El museo está situado en el sótano de la Iglesia de San Matías

El recinto para el público se abrió el 24 de mayo de 2003. | Foto: Imagen

PINOS. -El Museo de Arte Sacro es uno de los espacios artísticos más emblemáticos del municipio, pues en su interior está Cristo Crucificado, el cual encierra un gran misterio, pues tiene ¡partes humanas!

Para empezar con todo lo que representa el este recinto, que único en el estado y atesora obras religiosas y de arte del siglo 17. Por ello, hay muchas teorías de cómo llegaron las imágenes al lugar.

El museo está situado en el sótano de la Iglesia de San Matías, donde está la colección de pinturas y esculturas desde el siglo 17.

Aunque, el recinto para el público se abrió el 24 de mayo de 2003, momento en que empezó a tener visitas de turistas extranjeros, esto antes de la contingencia por el Covid-19.

Artículos religiosos que encierran todo un misterio

Una de las cosas que más llama la atención para los sabiondos es que en el Museo de Arte Sacro hay un misal original de la época.

Este libro está escrito en latín y lo colocaron en la llamada sala Apostólica, donde su importancia radica que de ahí está escrito cómo originalmente se hacían las misas en la antigüedad.

En dicha sala también se encuentran las pinturas de Santo Tomás, Santo Santiago, San Bartolomé, San Mateo y San Felipe, las que pintó el artista Francisco Martínez Español.

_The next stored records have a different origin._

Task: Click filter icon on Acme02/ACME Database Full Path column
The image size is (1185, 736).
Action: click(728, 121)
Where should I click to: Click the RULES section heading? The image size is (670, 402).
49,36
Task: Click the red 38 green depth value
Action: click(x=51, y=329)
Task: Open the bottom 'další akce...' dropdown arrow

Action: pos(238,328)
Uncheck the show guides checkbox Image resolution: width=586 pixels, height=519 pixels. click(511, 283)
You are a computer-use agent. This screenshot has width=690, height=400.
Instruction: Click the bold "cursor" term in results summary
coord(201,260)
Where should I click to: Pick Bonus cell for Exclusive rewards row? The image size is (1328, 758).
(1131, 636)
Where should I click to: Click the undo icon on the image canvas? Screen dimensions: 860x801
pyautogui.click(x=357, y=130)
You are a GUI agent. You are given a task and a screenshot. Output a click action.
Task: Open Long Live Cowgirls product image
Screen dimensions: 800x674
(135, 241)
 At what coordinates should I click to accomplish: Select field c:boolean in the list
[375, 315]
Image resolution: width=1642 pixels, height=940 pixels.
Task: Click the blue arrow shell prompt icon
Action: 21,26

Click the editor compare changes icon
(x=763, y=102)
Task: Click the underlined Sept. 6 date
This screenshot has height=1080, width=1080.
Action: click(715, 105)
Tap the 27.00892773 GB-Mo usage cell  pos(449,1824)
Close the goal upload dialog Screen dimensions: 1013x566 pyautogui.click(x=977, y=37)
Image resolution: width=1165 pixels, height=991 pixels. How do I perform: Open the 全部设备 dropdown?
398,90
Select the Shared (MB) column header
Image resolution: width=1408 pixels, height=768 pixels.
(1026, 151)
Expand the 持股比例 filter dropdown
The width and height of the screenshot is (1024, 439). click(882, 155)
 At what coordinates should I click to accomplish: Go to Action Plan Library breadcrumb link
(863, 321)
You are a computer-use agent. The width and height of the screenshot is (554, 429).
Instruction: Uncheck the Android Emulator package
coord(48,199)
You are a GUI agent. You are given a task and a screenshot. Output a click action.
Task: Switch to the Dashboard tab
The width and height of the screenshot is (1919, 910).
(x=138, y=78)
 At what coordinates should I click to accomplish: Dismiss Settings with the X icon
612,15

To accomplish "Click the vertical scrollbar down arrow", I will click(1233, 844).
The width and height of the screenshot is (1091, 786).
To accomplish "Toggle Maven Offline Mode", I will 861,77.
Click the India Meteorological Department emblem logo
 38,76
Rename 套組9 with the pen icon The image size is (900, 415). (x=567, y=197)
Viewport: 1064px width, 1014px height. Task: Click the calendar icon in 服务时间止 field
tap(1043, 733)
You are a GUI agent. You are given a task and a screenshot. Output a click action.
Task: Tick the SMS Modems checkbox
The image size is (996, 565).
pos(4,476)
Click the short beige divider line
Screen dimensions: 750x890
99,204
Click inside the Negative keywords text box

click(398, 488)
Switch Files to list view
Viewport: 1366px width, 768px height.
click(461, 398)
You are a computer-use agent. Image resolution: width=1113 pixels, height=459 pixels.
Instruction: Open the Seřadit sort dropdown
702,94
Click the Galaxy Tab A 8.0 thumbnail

Lo que es parte del museo es una capilla, la cual está construida a medias, pues según datos históricos quisieron hacer una catedra; pero nunca que se concluyó y quedó con una parte sin construir.

Aunque sigue siendo un misterio el por qué no se terminó de levantar el recinto religioso.

El Cristo que da mello

Uno de los inquilinos que más llama la atención en el museo es un Cristo Crucificado, el cual está hecho artesanalmente a mano y elaborada con madera.

Además, esta figura religiosa tiene uñas y cabello humano, lo que ha dado a múltiples teorías de por qué lo elaboran así, dos de las cuales son:

La primer leyenda dice que esta figura salía a procesiones en tiempos de nuestros bisabuelos y hubo muchos fieles que aseguraban le latía el corazón.

Mientras que la segunda historia dice que esta figura que fue para impresionar a los pueblos indígenas de la zona y así poderlos evangelizar en la nueva religión.

Por ello, los franciscanos elaboraron cuidadosamente a mano y le incluyeron cabello y uñas humanas; aunque aún es un misterio de dónde los sacaron.